═══ Source document

My ancestors, all prairieleit, settled around the towns of Borden, Langham, Dalmeny and Radisson, west of Saskatoon along the banks of the North Saskatchewan River, flat and fertile land that surely struck a note of recognition in the eyes of the travelers from Ukraine. Individual men bought land and proved up ground for homesteads. Women dug in their storage chests and pulled out shriveled seeds they had carefully sequestered when they left the old country. Gardens were planted, hardy crops similar to what they’d grown in their fields close to the Sea of Azuv: wheat, cabbage, potatoes, carrots and beets.
Those vegetables, especially the beets, were a lodestar for the homes left behind. Eating beets is the closest we come to eating a mouthful of minerals. Densely textured, richly coloured and earthy, even in seed form, beets are reminiscent of dirt. So roast your roots, and share them. First we eat. Then we’ll share stories of our ancestors.
Next time: the Irish famine and potatoes.

Cooking beets — and what to do with them
Beets are easy to cook, in a rainbow of colours: purple, white, golden and Chioggia — concentric pink circles shot through with white. Purple are most intensely flavoured, followed in descending order; the palest colours are mildest. Shape influences flavour, too; oval beets are milder than round ones.
Refrigerated beets keep for months if they are wrapped in paper towels in airtight containers or plastic bags.
Beets can be steamed, boiled or roasted. Stovetop cooking is messy if beets leak all over the stovetop. Use the oven! To roast beets, wrap half a dozen beets of similar size in a double layer of foil, and toss them into a hot oven. They cook more quickly in small packets than on large covered trays. Large beets take an hour at least to roast. Squeeze to test for doneness; they should give under your fingers.
Peel beets after cooking; raw beets bleed profusely if they are peeled or sliced, so cook them clothed. Let them cool a bit, then rub them with a tea towel to slip them out of their skins. Anthocyanin, the colour in purple beets, is water-soluble, but is set by acids. Wash your hands before you get lemon juice on those purple stains, or they endure as long as henna hand painting. Toss purple beets minimally to avoid staining everything. Keep them separate from other components until the last minute, or toss them in separate bowls and serve them side by side.
For a stellar winter salad, serve golden beets on red leaf lettuce or radicchio, and red beets on green leaf or with spears of Belgian endive. Then choose a red-skinned apple to slice beside the golden beets, and a green-skinned apple to pair with the red beets. Top with citrus vinaigrette, a bit of chèvre and some toasted nuts.
Cooked beets are great in salads, risotto and pasta, wearing only olive oil and fruit-based vinegar, or dressed up. Many flavours love beets: cabbages, radicchio and endive; nuts and nut oils; all citrus; vanilla; apples; mustard or dill are classic pairings, as is duck, and all cured or smoked pork. Potatoes and beets make red flannel hash; cabbage and onions combine with beets to make borscht, with or without meat. Try sparing amounts of sweet spices such as paprika, nutmeg, ginger, cloves, cinnamon or allspice; add handfuls of herbs such as tarragon, chives, dill, fennel or parsley. Use beets in chocolate cakes, sorbets or ice creams, as a reminder that beets are a source of sugar.

══════
═══ Supplied information

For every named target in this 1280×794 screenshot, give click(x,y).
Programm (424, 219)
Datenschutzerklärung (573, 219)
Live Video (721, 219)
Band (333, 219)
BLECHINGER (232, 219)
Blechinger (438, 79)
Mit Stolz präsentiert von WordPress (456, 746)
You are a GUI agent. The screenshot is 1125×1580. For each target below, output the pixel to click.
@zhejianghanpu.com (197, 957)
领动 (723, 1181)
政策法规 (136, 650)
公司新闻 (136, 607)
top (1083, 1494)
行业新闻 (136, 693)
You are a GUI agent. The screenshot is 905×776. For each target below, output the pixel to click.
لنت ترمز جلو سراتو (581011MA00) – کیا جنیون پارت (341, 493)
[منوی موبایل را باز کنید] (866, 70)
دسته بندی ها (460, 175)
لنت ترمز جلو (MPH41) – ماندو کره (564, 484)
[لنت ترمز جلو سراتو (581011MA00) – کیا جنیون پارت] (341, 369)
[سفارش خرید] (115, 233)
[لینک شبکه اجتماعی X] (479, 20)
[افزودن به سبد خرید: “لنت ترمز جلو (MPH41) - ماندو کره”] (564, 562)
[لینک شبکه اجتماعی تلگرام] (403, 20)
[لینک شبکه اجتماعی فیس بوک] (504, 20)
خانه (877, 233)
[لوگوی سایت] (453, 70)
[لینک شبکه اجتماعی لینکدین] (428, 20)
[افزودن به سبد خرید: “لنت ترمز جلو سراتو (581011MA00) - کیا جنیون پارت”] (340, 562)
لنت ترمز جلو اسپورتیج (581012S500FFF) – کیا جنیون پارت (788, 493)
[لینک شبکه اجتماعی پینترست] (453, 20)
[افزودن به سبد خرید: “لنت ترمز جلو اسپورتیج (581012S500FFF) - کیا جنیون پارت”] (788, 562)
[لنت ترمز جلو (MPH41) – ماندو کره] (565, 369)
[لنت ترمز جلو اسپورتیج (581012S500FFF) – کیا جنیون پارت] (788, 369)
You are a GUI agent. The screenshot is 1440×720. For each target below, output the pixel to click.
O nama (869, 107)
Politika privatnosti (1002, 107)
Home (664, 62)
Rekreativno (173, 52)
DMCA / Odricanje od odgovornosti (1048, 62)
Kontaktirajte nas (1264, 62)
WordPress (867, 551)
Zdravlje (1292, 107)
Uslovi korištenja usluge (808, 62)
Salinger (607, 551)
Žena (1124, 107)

══════

Work to complete:
Answer from the beet article:
(a) Around which towns did the writer's ancestors settle?
(b) How should refrigerated beets be stored so they keep for months?
(c) What dish do potatoes and beets make together?
Rely only on the beet article, not on the listing.

Solved problem:
(a) Borden, Langham, Dalmeny and Radisson.
(b) Wrapped in paper towels in airtight containers or plastic bags.
(c) Red flannel hash.